ガーナの先発メンバーは以下のとおり。 (GK)ブライマ (グアダラハラ/スペイン) (DF)インコーム(ドニプロ/ウクライナ)、ボアテング(TPマゼンベ/コンゴ民主共和国)、スマイラ(マメロディ・サンダウンズ/南アフリカ)、ボエ(レンヌ/フランス) (MF)チブサ(パルマ/イタリア)、 アチェアンポング(アンデルレヒト/ベルギー)、アドマ(ミドルスブラ/イングランド)、アッフル(エスペランス・スポルティーブ・ド・チュニス/チュニジア) (FW)アツ(FCポルト/ポルトガル)、ワリス(スパルタク・モスクワ/ロシア)
詳細な試合内容については省略する。大雑把に言えば、プレスの弱いガーナに対して日本がボールを概ね支配し、主導権を握ることができた。ガーナは日本のボールを奪って早いカウンターを仕掛ける攻撃に特化していた。ガーナの先制点もそうだった。しかし、時間の経過とともにガーナの足がとまり、日本の得点機会が増え、日本が逆転した。
この結果をもって日本が復調したとは言えない。辛口評論家諸氏が指摘するように、キリンチャレンジカップ(グアテマラ戦、ガーナ戦)で日本代表が得るものはなにもなかった、いや、サッカー協会は多額の興行マネーを得た。つまり、興行収入以外に日本代表が得たものはなにひとつないばかりか、強化の機会を浪費したという意味でこの2試合はマイナスだった。
繰り返すが、来日したガーナ代表は主力不在、コンディションは最悪(だと推測する)、代表試合に出場する機会の少ない選手構成なので組織力もない。その前の試合のグアテマラ代表は、W杯予選の敗退が決まった、モチベーションがゼロに等しい相手。そんな2チームに2勝したからといって、喜べるものではない。
日本の課題は守備であった。具体的には、▽チームとしての守備の意識と規律の不在、▽不安定なCBをどうするか、▽ボランチ2選手の高齢化(フィジカル不足)であったのだが、それらが克服されたとは思えない。求められるのは、前線からの守備、攻撃から守備への切換えの早さ、そして、それらを90分やりきること。

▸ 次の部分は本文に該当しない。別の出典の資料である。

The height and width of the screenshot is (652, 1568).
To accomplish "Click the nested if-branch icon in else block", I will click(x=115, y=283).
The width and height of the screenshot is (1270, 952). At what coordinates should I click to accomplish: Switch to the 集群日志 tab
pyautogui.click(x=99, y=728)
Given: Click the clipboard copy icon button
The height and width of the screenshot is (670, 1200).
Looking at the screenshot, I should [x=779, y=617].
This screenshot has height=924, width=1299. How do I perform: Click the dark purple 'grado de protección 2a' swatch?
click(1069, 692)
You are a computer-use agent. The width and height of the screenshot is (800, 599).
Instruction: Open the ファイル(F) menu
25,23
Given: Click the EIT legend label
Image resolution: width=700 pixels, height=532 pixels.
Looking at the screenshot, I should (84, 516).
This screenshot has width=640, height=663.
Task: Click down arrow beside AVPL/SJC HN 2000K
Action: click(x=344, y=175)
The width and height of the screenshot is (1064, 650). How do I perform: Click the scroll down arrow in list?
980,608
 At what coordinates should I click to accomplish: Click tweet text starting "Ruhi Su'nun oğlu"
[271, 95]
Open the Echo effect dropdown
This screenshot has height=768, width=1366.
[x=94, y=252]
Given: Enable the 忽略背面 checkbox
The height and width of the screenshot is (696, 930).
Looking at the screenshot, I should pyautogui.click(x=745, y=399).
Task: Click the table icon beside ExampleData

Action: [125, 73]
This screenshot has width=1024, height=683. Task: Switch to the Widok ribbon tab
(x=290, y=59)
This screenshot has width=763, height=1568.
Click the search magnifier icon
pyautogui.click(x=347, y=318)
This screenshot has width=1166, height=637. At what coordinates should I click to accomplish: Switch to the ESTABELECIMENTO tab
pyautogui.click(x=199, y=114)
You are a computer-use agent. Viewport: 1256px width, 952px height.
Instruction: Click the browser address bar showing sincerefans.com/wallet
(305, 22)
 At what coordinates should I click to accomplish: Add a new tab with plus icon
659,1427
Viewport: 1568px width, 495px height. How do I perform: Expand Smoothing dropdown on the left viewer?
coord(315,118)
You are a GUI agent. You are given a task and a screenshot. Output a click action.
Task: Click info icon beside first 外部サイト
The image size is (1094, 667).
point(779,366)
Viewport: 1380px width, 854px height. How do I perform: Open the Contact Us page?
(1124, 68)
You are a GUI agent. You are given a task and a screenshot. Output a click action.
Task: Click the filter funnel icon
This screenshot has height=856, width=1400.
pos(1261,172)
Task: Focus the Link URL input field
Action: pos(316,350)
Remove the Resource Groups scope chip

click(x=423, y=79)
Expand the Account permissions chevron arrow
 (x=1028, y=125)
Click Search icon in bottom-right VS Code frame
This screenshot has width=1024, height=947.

そういう意味で、日本代表選手に求められるのはサッカー選手としてのフィジカル面の強さだ。守備の意識と言っても、それをやりきる体力がなければ話にならない。とりわけ、アウエーでの強靭さが求められる。ホームで軟弱な相手と軟弱な試合を何試合やっても、日本代表は強くならない。
攻撃面の深刻な課題は、ワントップ(FW)の人材不足。期待された柿谷が軟弱な相手との2試合にもかかわらず、無得点と結果を出せなかった。
得点者を見ると、グアテマラ戦が、後半5分本田、 後半24分工藤、後半31分遠藤、ガーナ戦が後半5分香川、後半19分遠藤、後半27分本田と、いずれも日本の先制点は本田、香川の既存戦力で新戦力ではない。新戦力の得点者は工藤だけだ。しかも、工藤のグアテマラ戦における得点は、グアテマラ戦の本田の先制ゴール、ガーナ戦の香川の同点ゴールに比べると、得点(ゴール)の価値はあまり高くない。換言すると、試合を決定づけるような重さがない。ワントップが得点を上げ、試合を決めるような実績がほしい。
以上を総括的に言えば、日本代表はコンフェデ杯から続いているままの日本代表ということ。DF吉田の回復状態がどの程度なのかも、部外者の筆者にはわかりかねるが、コンフェデのときよりは良くなっているようにも思える。吉田の復調が数少ない光明か。